- _正文_
- - -

前边我们讲述多线程交互,多线程引起的安全问题,多线程安全的问题解决同步(synchronized、lock、CAS)……这一切的一切起源就是共享资源,共享临界区的数据安全引起的。那我们从另外一个角度想想呢?每个线程有自己的一份数据,是不是就会避免共享资源的数据问题了?ThreadLocal就是从这个角度出发而产生的,好,下边我们重点看看这个东东。
一,简单使用:ThreadLocal是线程的局部变量,也就是说每个线程有自己单独的一块存独享数据的空间。属于线程的私有财产。好看下简单使用:
public class ThreadLocalTest {
//1,线程不安全
//2,加锁控制
private static final SimpleDateFormat sdf = new SimpleDateFormat("yyyy-MM-dd HH:mm:ss");
//3使用ThreadLocal容器
public static ThreadLocal<SimpleDateFormat> ts = new ThreadLocal<SimpleDateFormat>();
public static class ParseDate implements Runnable{
int i=0;
public ParseDate(int i ){
this.i=i;
}
@Override
public void run() {
try {
//线程不安全
//Date t = sdf.parse("2018-12-09 12:29:" + i%60);
//通过threadocal人手一个SimpleDateFormat
if(ts.get()==null){
ts.set(new SimpleDateFormat("yyyy-MM-dd HH:mm:ss"));
}
Date t = ts.get().parse("2018-12-09 12:29:" + i%60);
System.out.println(i + ":" + t);
} catch (ParseException e) {
e.printStackTrace();
}
}
}
public static void main(String[] args) {
ExecutorService es = Executors.newFixedThreadPool(10);
for (int i = 0; i < 1000; i++) {
es.execute(new ParseDate(i));
}
}
}二,实现原理(源码分析):
1,set方法:
/**
* 一,set方法
* Sets the current thread's copy of this thread-local variable
* to the specified value. Most subclasses will have no need to
* override this method, relying solely on the {@link #initialValue}
* method to set the values of thread-locals.

- - -

- _题目 1_
请把讲ThreadLocal的正文中从“前边我们讲述多线程交互,多线”到“而产生的,好,下边我们重点看看这个东东。”的这一段一字不差地抄写下来。
- _题目 2_
在讲ThreadLocal的正文里,ThreadLocal被说成是线程的什么?
- _题目 3_
请从讲ThreadLocal的正文最后一句之后接着往下写。

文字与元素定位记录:
- - -

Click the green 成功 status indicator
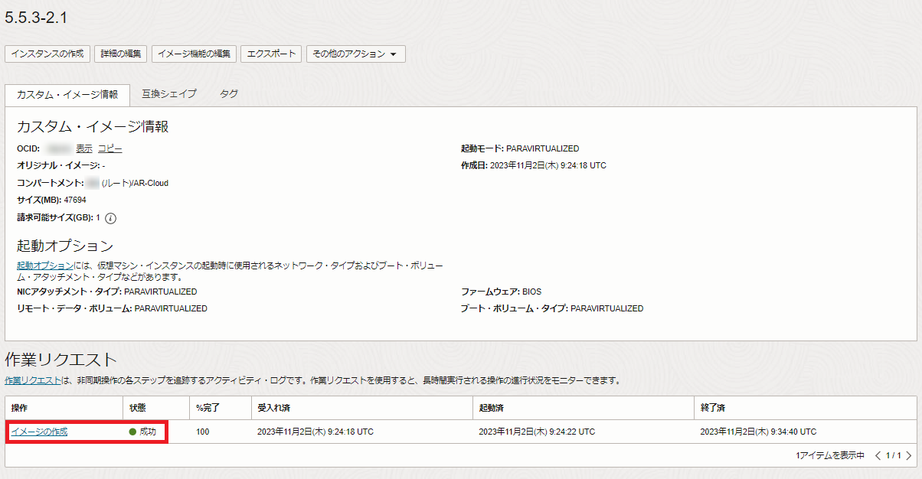[142, 432]
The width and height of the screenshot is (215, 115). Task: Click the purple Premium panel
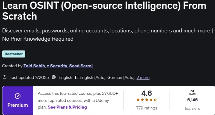click(18, 100)
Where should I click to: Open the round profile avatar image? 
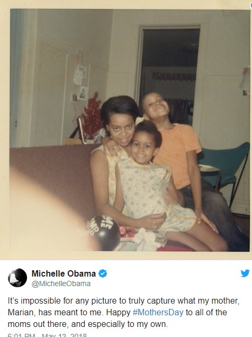(x=17, y=278)
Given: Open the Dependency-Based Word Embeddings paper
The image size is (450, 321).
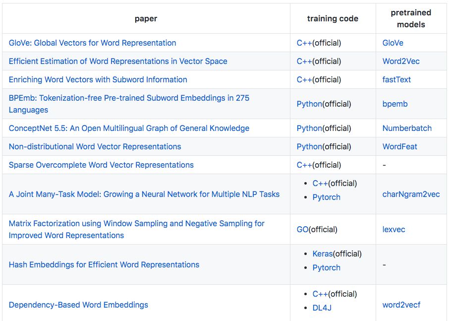Looking at the screenshot, I should click(78, 305).

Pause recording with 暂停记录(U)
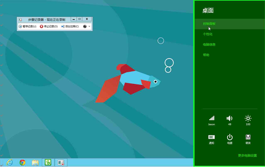28,27
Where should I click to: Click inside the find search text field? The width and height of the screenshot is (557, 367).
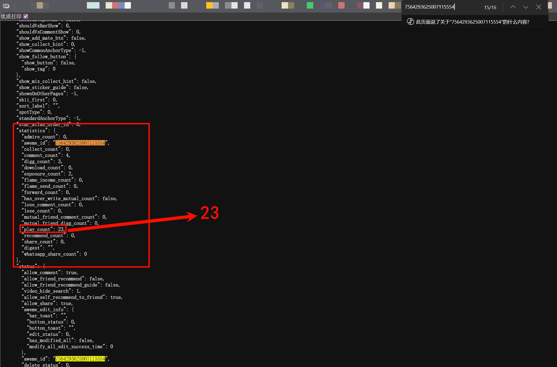440,7
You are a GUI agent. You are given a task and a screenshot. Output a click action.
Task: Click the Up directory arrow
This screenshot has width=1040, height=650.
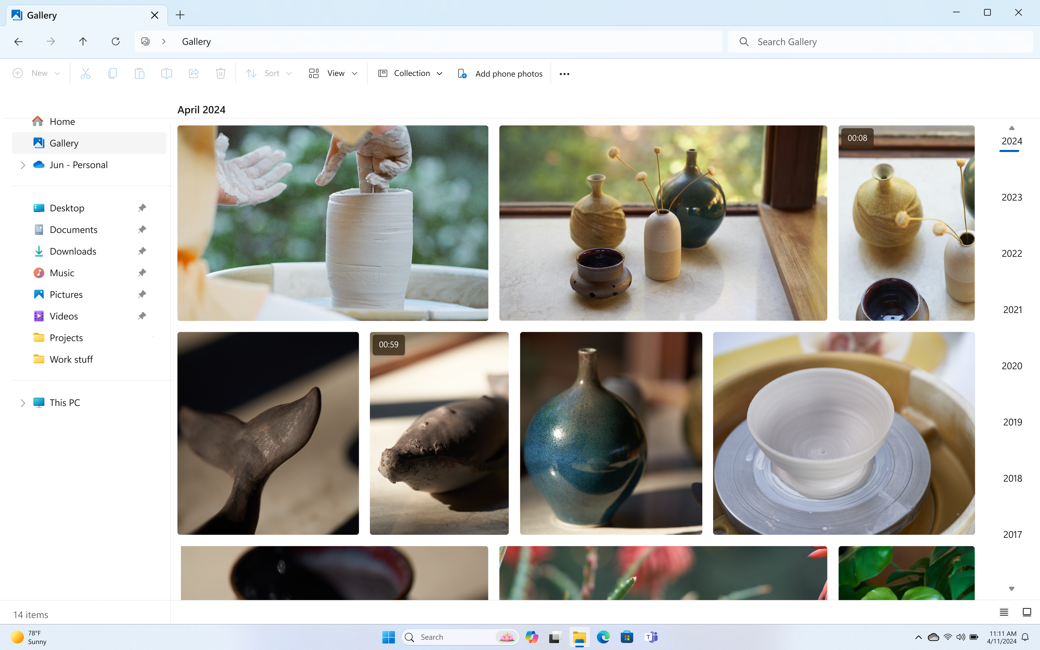83,41
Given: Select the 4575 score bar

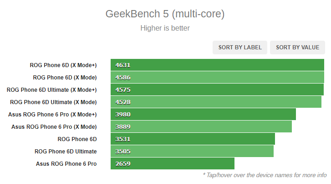Looking at the screenshot, I should coord(217,90).
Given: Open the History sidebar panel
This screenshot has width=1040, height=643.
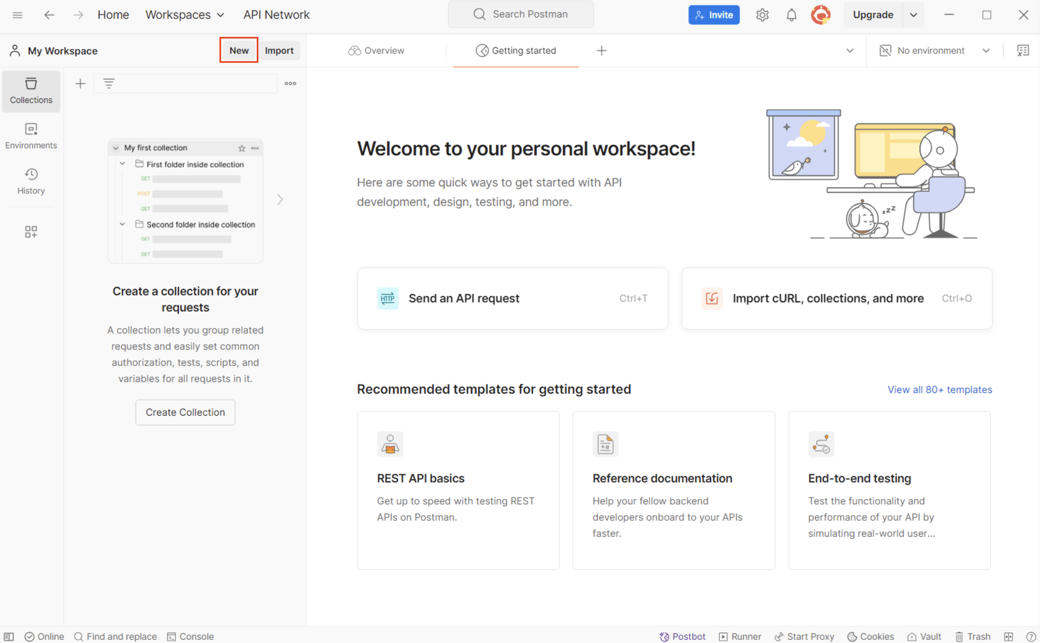Looking at the screenshot, I should tap(31, 181).
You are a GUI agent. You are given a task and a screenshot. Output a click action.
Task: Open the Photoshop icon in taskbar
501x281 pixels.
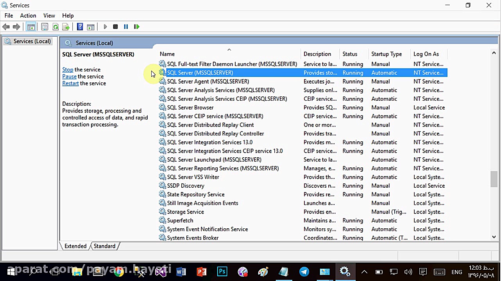tap(222, 272)
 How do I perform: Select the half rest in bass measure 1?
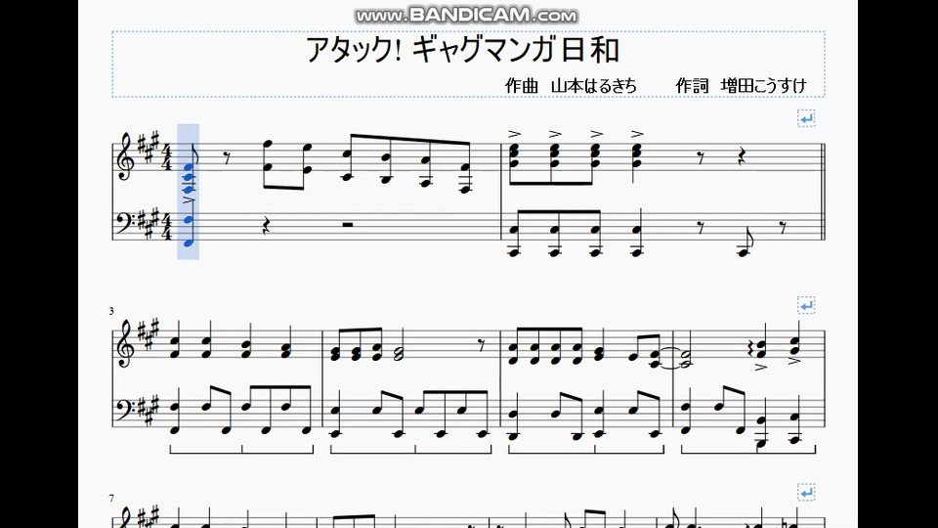[x=348, y=225]
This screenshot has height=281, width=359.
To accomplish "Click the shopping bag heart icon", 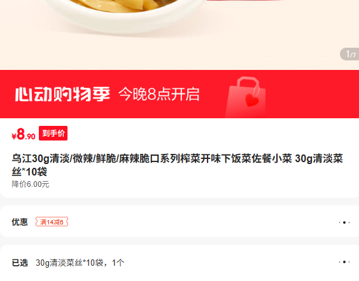I will [x=246, y=97].
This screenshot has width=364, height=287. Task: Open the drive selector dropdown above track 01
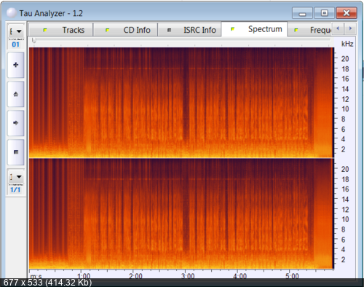point(16,31)
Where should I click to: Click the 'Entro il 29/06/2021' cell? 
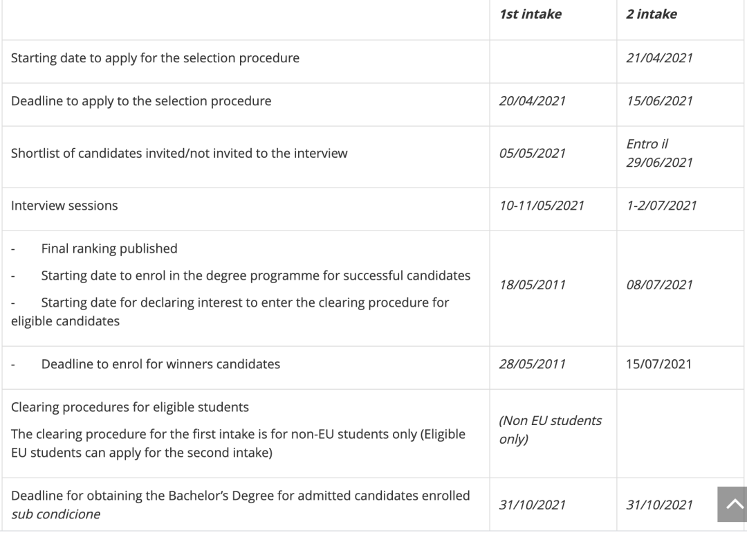click(x=658, y=153)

- - -

- _书面作答 1_
前边我们讲述多线程交互,多线程引起的安全问题,多线程安全的问题解决同步(synchronized、lock、CAS)……这一切的一切起源就是共享资源,共享临界区的数据安全引起的。那我们从另外一个角度想想呢?每个线程有自己的一份数据,是不是就会避免共享资源的数据问题了?ThreadLocal就是从这个角度出发而产生的,好,下边我们重点看看这个东东。

- _书面作答 2_
线程的局部变量。

- _书面作答 3_
*
* @param value the value to be stored in the current thread's copy of
* this thread-local.
*/
public void set(T value) {
Thread t = Thread.currentThread();
//1,获取当前线程的ThreadLocalMap
ThreadLocalMap map = getMap(t);
if (map != null)
map.set(this, value);
else
//2,为当前线程创建一个ThreadLocalMap
createMap(t, value);
}
/**
* 1,getMap(t)
* Get the map associated with a ThreadLocal. Overridden in
* InheritableThreadLocal.
*
* @param t the current thread
* @return the map
*/
ThreadLocalMap getMap(Thread t) {
return t.threadLocals;
}
/**
* 2,createMap(t, value);
* Create the map associated with a ThreadLocal. Overridden in
* InheritableThreadLocal.
*
* @param t the current thread
* @param firstValue value for the initial entry of the map
*/
void createMap(Thread t, T firstValue) {
t.threadLocals = new ThreadLocalMap(this, firstValue);
}
/**
* ThreadLocalMap为ThreadLocal的一个内部类
* ThreadLocalMap is a customized hash map suitable only for
* maintaining thread local values. No operations are exported
* outside of the ThreadLocal class. The class is package private to
* allow declaration of fields in class Thread. To help deal with
* very large and long-lived usages, the hash table entries use
* WeakReferences for keys. However, since reference queues are not
* used, stale entries are guaranteed to be removed only when
* the table starts running out of space.
*/
static class ThreadLocalMap {}2,get方法:这里注意一下其中的弱应用,方便垃圾回收,看一下弱引用的文章:https://www.cnblogs.com/absfree/p/5555687.html,https://blog.csdn.net/zmx729618/article/details/54093532
/**
* 二,get方法
* Returns the value in the current thread's copy of this
* thread-local variable. If the variable has no value for the
* current thread, it is first initialized to the value returned
* by an invocation of the {@link #initialValue} method.
*
* @return the current thread's value of this thread-local
*/
public T get() {
Thread t = Thread.currentThread();
ThreadLocalMap map = getMap(t);
if (map != null) {
//1,Entry为ThreadLocalMap内部类,弱应用
ThreadLocalMap.Entry e = map.getEntry(this);
if (e != null) {
@SuppressWarnings("unchecked")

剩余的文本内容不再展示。